Thelypodium crispum

Scientific classification
- Kingdom: Plantae
- Clade: Tracheophytes
- Clade: Angiosperms
- Clade: Eudicots
- Clade: Rosids
- Order: Brassicales
- Family: Brassicaceae
- Genus: Thelypodium
- Species: T. crispum
- Binomial name: Thelypodium crispum Greene ex Payson

= Thelypodium crispum =

- Genus: Thelypodium
- Species: crispum
- Authority: Greene ex Payson

Species of flowering plant

Thelypodium crispum is a species of flowering plant in the mustard family known by the common name crisped thelypody.

It is native to the mountains and plateaus of Nevada and eastern California, where it grows in areas with mineral-rich and alkaline soils, such as the margins of hot springs.

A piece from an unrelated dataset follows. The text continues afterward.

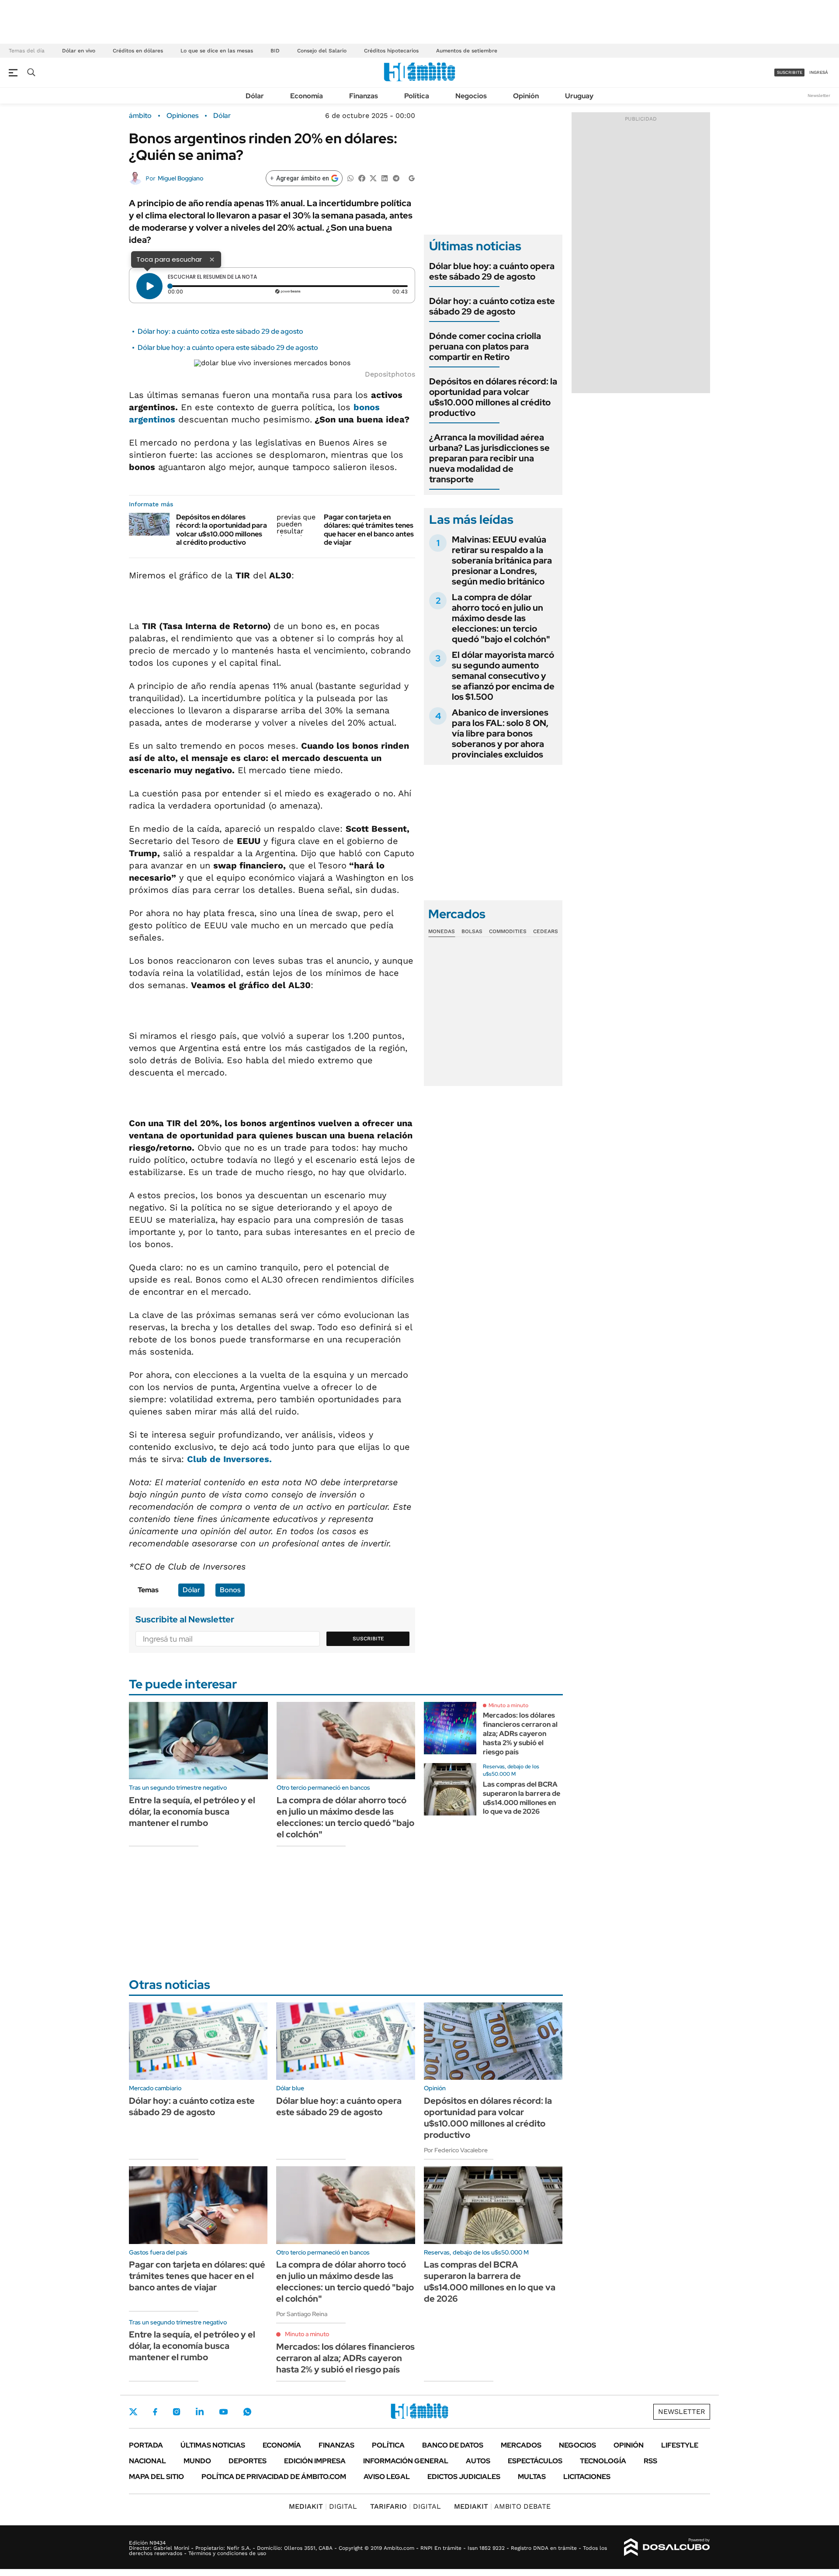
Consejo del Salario (322, 51)
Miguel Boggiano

Thelypodium crispum is an annual, biennial, or short-lived perennial herb producing an erect, branching stem to a maximum height anywhere between 10 centimeters and 1.2 meters. The thick, waxy basal leaves are usually divided into lobes, and leaves higher on the plant are usually simple and have bases that clasp the stem. The inflorescence is a dense, spikelike raceme of many white, greenish, or lavender flowers with very crinkly petals. The fruit is a cylindrical silique 1 to 2.5 centimeters long with several seeds inside.